Die Oligarchen sind nun digital

Die Twitter-Sperre von Trumps Account zeigt, in wessen Händen die digitale Macht liegt.

Kommentar ••• Von Dinko Fejzuli

 

PFUTSCH. Stellen Sie sich vor, Sie haben eine Zeitung oder einen TV-Kanal oder von mir aus einen Radiosender, wo Ihnen quasi 24/7 rund 80 Millionen Nutzerinnen und Nutzer an den Lippen hängen. So in etwa ging es Donald Trump mit seinen über 80 Millionen Followern auf Twitter – bis vor einigen Tagen.

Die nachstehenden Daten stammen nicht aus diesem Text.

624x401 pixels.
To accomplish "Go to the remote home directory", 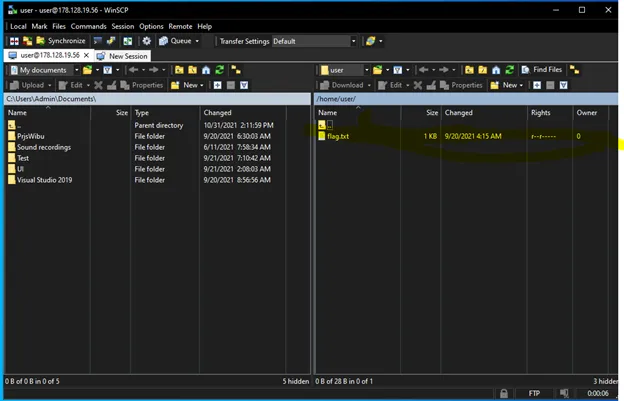I will click(496, 70).
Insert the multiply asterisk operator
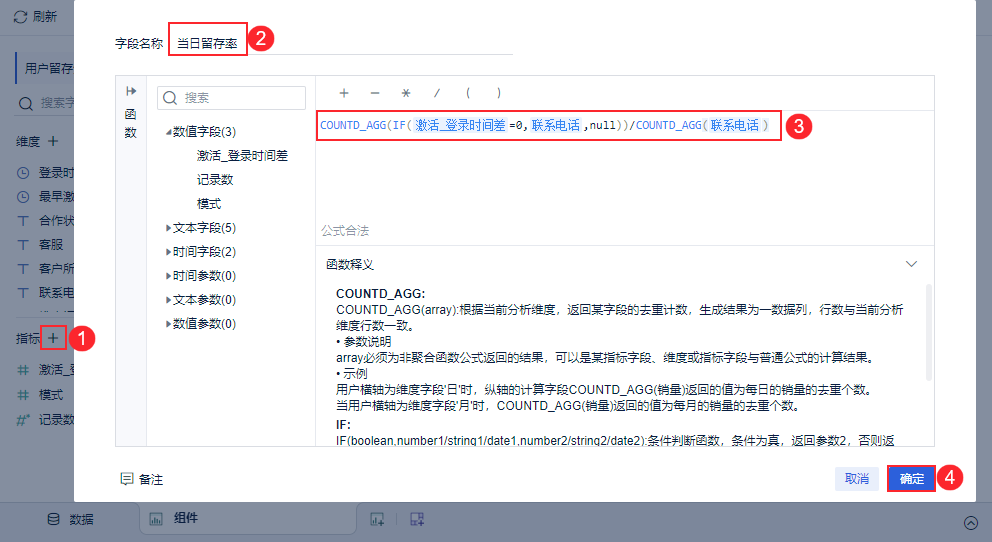Screen dimensions: 992x542 [406, 93]
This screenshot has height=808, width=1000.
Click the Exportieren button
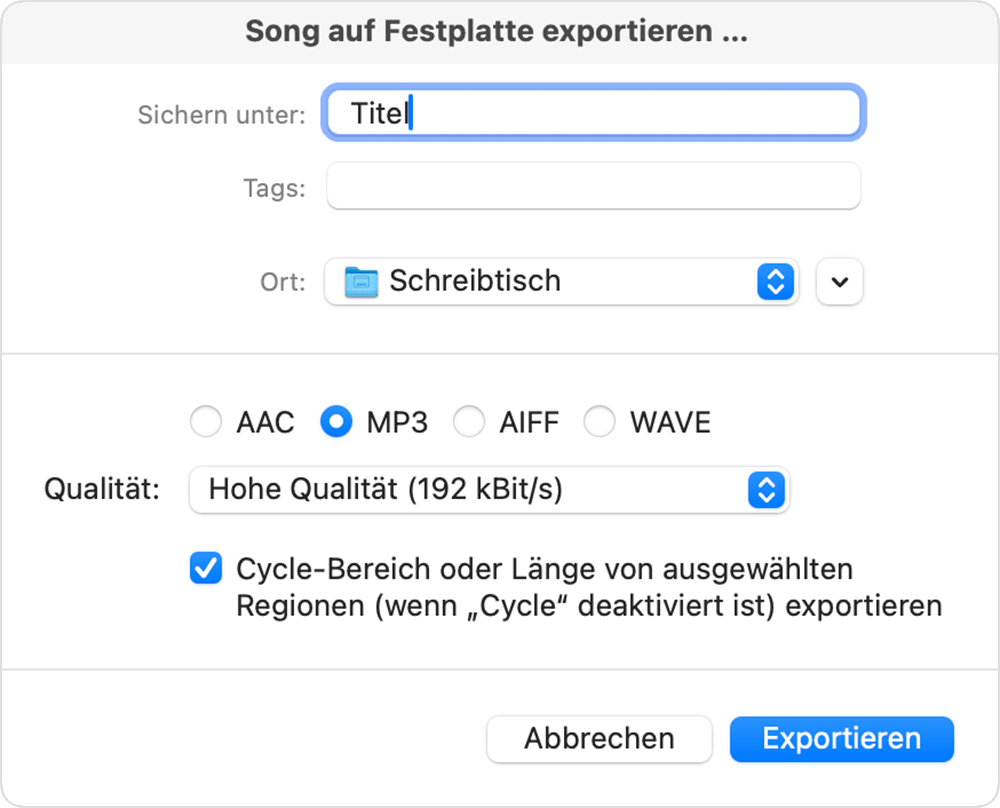[x=841, y=739]
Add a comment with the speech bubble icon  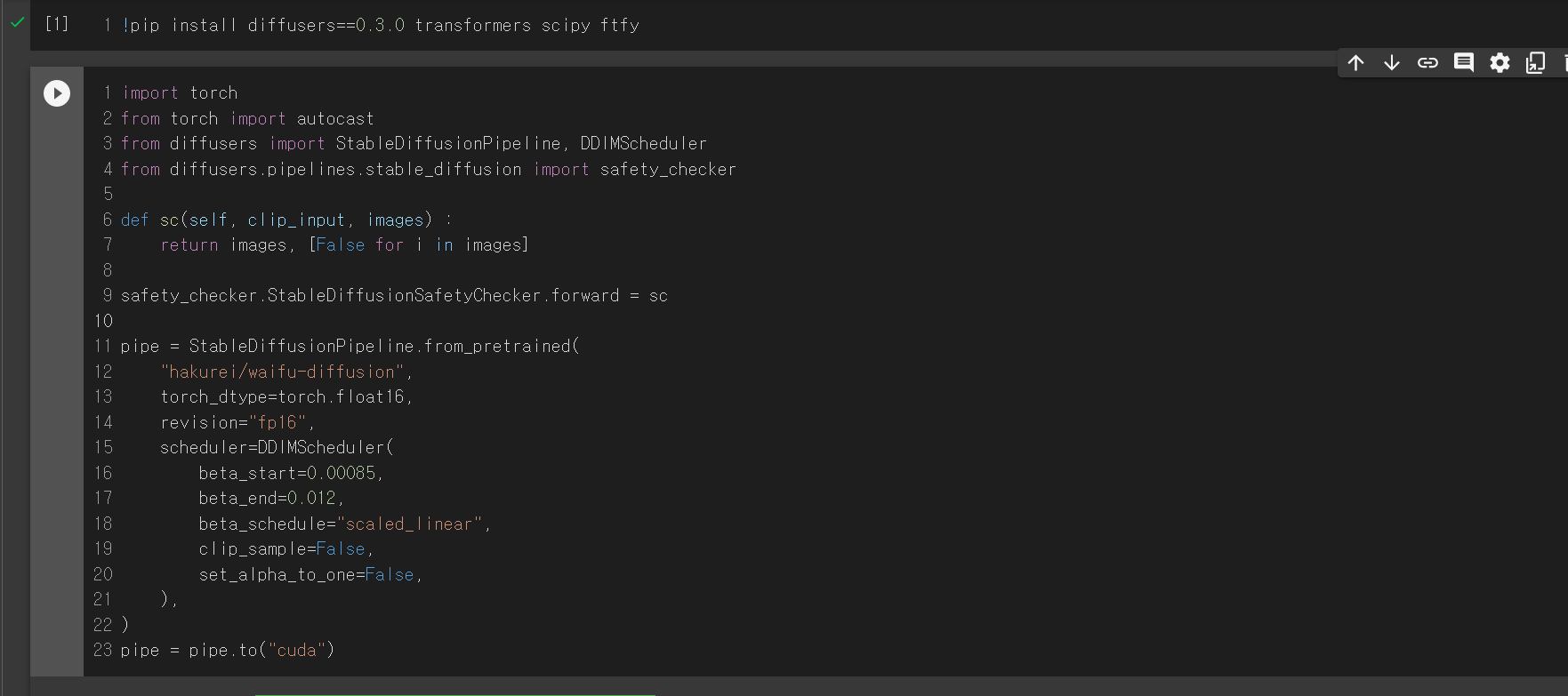point(1464,62)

Fairerweise muss man sagen, dass ihm ja – so ist Twitter angelegt – nicht nur Fans folgten, sondern auch Menschen, die einfach nur wissen wollten, was er da so getrieben hat. Ich muss gestehen, ich habe auch zu diesen Followern gehört – einfach nur, um am Laufenden zu sein.

Ihn erst jetzt zu sperren, war etwas feig

Damit ist nun Schluss, denn Twitter hat den noch amtierenden Präsidenten der USA dauerhaft von seinem wichtigsten Kommunkationskanal wegen seiner dort verbreiteten Falschnachrichten ausgeschlossen. Natürlich hätten sie das schon früher tun können, denn auch früher hat es Trump auf Twitter mit der Wahrheit nicht so genau genommen, aber mit einem abgewählten Präsidenten fährt es sich halt leichter Schlitten, als mit einem, der sich ob seiner Machtfülle als Präsident eventuell noch rächen könnte.

Was erlauben Twitter?

Die Frage, die sich alle nun stellen, ist, ob Twitter hier nicht seine Macht missbraucht hat.

Im konkreten Fall vermutlich nicht, denn man hat gesehen, worin Trumps Kommunikation geendet ist – nämlich in Wahrheit in einem gescheiterten Sturm auf das Kapitol.
Doch was ist, wenn Twitter das nächste mal eine Galionsfigur der Linken sperrt, weil ihnen das Getwitterte politisch nicht in den Kram passt? Werden dann auch alle applaudieren?
Der Fall Trump hat gezeigt, wie mächtig die neuen, digitalen Oligarchen sind, und es ist vor allem auch eines klar geworden: Nicht die Bosse der digitalen Giganten dürfen darüber entscheiden, wer das Recht hat, sich ihrer Kanäle zu bedienen, sondern es braucht hier transparente, allgemeingültige Regularien – dringend.